[Collection entries]
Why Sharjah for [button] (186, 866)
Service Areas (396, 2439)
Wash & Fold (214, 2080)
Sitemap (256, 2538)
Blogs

_PROBLEM DETAILS_
Line by line, print the records above exactly as they stand.

_WRITTEN ANSWER_
Why Sharjah for [button] (186, 866)
Service Areas (396, 2439)
Wash & Fold (214, 2080)
Sitemap (256, 2538)
Blogs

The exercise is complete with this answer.